Panel hires Medicaid adviser after fight over its GOP ties

— Lawmakers jousted Tuesday over a GOP choice for an outside consultant to evaluate Arkansas’ Medicaid program before a legislative panel approved the $220,000 contract.

The Alexander Group LLC is headed by Gary D. Alexander, a former health and welfare official in the Republican administration of former Pennsylvania Gov. Tom Ridge, as well as the designer of a Medicaid overhaul for Rhode Island.

Alexander was the best choice available, said Rep. Bruce Westerman, R-Hot Springs.

But Democrats criticized the pick, suggesting that a GOP-linked firm might not fairly evaluate the $5 billion health-care program thatcovers about 780,000 Arkansans.

Democratic legislators questioned whether the four month contract was intended to delay a vote on Medicaid expansion during the regular session. And they said Westerman and Sen. David Sanders, R-Little Rock, should have cast a wider net.

“I’m concerned that we didn’t do a sufficient search to at least compare apples to apples. We found an apple and we kept it. ... I think we should consider searching some more,” said Rep. Darrin Williams, D-Little Rock.

Williams and other Democrats said Westerman should have put the contract through the regular bidding process.

Republicans on the Joint Budget Committee, which was reviewing the contract, said that when Democrats controlled the Legislature, they pushed through a state Department of Human Services contract with another consultant, global giant McKinsey and Co. Inc. without putting it up for bid or conducting a wide search.

Democrats then, “found an apple that worked and stuck with that apple,” said Sen. Johnny Key, R-Mountain Home.

Sen. Joyce Elliott, D-Little Rock, said lawmakers deserved more time to digest the contract. But motions by her and Rep. Hank Wilkins, D-Pine Bluff, to delay its consideration failed.

Another vote to approve the contract passed 30-6.

After the meeting, Sanders said the existing Medicaid program would be the focus of the study, which could be terminated after a month. Westerman and Sanders didn’t ask the Alexander Group to offer an opinion on expansion of Medicaid under the federal Affordable Care Act, they said.

The current Medicaid program “is broken,” Sanders said, and the study could help improve it. The existing Medicaid program faces a $61 million deficit in July. Republicans have also raised concerns about fraud.

But expanding the rolls by up to 250,000 people has an effect on the current program, Sanders said.

A plan for accommodating the additional Medicaid recipients - first proposed by Republicans - was unveiled last week by Gov. Mike Beebe,a Democrat.

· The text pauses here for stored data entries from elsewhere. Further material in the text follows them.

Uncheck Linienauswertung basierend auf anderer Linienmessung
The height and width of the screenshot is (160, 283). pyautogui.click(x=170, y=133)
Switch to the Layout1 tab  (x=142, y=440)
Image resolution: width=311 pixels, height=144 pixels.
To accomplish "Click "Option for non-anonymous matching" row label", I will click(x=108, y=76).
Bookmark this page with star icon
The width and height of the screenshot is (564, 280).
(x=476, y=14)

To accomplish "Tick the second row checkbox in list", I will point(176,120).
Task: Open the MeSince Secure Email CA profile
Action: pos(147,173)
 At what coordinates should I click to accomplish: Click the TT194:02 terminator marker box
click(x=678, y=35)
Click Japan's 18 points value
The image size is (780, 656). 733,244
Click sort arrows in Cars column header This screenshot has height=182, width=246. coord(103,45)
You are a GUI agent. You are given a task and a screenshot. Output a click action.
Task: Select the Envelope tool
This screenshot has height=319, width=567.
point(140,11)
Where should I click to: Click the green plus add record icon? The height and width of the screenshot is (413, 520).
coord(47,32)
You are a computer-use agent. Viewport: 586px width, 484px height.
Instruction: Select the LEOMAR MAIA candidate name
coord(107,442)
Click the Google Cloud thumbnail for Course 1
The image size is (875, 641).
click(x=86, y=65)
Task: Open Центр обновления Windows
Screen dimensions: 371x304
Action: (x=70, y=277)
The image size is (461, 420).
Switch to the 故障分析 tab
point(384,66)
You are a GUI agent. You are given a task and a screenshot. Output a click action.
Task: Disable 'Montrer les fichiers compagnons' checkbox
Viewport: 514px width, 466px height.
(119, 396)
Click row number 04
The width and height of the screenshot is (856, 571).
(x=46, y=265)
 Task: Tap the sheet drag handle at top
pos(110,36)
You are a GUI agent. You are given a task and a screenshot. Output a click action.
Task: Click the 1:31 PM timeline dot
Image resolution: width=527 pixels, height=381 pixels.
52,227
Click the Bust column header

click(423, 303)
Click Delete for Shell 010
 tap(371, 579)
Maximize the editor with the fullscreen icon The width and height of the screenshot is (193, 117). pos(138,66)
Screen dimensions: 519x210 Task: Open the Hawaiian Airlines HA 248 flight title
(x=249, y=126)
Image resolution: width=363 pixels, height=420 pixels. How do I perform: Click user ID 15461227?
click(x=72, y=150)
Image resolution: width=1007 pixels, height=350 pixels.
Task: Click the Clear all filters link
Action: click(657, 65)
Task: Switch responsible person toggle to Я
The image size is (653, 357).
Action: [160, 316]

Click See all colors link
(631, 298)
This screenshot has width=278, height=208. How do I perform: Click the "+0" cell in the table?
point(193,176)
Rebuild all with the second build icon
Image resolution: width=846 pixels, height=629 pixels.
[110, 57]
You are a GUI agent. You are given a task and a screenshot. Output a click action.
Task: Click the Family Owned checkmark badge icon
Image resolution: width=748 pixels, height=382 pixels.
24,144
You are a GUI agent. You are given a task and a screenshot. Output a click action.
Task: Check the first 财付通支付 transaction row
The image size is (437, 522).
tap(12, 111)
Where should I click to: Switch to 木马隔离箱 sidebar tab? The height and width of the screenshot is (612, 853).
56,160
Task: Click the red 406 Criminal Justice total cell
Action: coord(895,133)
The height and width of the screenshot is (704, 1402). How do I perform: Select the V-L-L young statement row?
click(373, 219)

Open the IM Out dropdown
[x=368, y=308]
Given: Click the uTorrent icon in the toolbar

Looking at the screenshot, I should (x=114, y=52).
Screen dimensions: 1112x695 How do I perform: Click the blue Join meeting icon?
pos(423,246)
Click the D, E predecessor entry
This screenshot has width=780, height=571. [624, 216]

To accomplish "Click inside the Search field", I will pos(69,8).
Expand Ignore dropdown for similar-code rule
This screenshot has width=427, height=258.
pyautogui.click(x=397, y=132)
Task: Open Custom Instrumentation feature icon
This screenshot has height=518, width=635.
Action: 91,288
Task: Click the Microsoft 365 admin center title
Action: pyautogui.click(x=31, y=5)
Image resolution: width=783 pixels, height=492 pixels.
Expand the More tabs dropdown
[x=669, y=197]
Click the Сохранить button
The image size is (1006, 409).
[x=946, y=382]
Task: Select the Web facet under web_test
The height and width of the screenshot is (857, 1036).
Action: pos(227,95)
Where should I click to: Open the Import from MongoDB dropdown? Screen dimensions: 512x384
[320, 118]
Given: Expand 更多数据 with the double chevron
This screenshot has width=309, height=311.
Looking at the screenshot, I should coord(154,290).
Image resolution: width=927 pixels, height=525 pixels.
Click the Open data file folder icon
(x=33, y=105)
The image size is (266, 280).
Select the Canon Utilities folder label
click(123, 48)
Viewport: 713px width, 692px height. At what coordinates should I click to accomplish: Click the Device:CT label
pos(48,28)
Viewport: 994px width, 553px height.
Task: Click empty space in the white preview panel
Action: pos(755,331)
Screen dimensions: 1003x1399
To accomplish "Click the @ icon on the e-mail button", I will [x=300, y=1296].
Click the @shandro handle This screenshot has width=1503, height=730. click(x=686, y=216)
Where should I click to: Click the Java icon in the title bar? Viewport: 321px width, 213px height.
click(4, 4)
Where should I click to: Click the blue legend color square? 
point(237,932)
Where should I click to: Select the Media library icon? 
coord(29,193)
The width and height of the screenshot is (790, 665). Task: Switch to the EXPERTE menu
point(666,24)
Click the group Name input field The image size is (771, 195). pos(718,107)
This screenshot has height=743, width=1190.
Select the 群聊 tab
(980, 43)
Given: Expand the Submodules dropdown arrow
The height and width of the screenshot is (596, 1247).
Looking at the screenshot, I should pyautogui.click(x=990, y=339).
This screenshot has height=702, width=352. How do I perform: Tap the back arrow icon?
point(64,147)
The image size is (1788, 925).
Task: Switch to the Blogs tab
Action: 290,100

Beebe received assurances from the federal government that the state could offer health coverage, paid with Medicaid dollars, on the state’s health insurance exchange to those earning up to 138 percent of the poverty level, or $15,415 a year for an individual.

Such an unprecedented deal makes a consultant even more valuable, Sanders said.

“We’re not only in uncharted waters, we’re in a new orbit,” he said.